[Exercise task 1]: In the church vote report below, what led Nelson Sturgill to ask Mac Brunson to accept the church's invitation? Answer in one to three sentences.
[Exercise task 2]: Name every person mentioned in the church vote report below.

JACKSONVILLE (FBW)–In a historic vote Feb. 19, members of the 28,000-member First Baptist Church in Jacksonville voted to call Mac Brunson, 49, pastor of First Baptist Church in Dallas, as their new senior pastor.
Photo by Joni B. Hannigan
Members turned a stand-up vote into a spontaneous standing ovation in a special called business meeting following the morning worship service where they listened to Brunson preach in view of a call and watched a video-taped feature in which he shared his testimony and introduced his family.
Judson Whorton, chairman of the pulpit committee, told the congregation Brunson was the unanimous recommendation of the committee.
Acknowledging the throng of congregants who stood in favor of calling Brunson, Nelson Sturgill, chairman of the deacons and moderator of the short meeting, asked Brunson to accept the church’s invitation after Sturgill had looked out over the auditorium and noted: “that looks like the vast majority of us.”

[Given entries]:
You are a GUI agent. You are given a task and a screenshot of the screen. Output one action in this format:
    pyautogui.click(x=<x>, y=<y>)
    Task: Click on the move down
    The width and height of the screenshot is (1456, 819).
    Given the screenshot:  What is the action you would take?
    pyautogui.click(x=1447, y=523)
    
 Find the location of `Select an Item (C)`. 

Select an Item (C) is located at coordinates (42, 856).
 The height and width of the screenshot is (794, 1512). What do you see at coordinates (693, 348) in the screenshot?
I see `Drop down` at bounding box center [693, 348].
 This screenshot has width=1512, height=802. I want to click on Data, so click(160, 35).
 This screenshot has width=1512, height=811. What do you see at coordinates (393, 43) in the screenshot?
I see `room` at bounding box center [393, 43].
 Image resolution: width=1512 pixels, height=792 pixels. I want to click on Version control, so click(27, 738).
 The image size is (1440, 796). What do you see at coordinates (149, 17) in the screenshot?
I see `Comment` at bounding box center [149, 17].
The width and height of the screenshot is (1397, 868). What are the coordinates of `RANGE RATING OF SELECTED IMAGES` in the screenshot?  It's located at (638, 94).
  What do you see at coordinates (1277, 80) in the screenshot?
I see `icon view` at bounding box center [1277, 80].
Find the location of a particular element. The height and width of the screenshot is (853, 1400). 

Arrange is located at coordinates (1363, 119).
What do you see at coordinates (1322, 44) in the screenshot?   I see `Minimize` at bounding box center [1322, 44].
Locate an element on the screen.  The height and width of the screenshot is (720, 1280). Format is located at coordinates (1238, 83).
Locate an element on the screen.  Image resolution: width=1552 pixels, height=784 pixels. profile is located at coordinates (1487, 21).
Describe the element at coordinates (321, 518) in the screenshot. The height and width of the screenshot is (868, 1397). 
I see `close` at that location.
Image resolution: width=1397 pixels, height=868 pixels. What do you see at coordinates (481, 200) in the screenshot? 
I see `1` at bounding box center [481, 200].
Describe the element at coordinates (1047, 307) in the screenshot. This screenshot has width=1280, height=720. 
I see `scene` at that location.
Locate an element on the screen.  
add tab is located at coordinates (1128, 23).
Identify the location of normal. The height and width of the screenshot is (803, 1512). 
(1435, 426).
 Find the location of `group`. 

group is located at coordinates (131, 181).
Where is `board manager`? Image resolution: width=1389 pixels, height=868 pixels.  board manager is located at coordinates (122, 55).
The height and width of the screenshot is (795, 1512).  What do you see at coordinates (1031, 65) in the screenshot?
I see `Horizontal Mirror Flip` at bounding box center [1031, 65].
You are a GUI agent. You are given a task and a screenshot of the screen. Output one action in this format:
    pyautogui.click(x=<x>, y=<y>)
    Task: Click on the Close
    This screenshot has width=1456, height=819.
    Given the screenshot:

[Correct response 1]: Sturgill looked out over the auditorium at the crowd of members standing in favor of calling Brunson and said it looked like "the vast majority of us." After seeing that support, he asked Brunson to accept.

[Correct response 2]: Mac Brunson, Joni B. Hannigan, Judson Whorton, Nelson Sturgill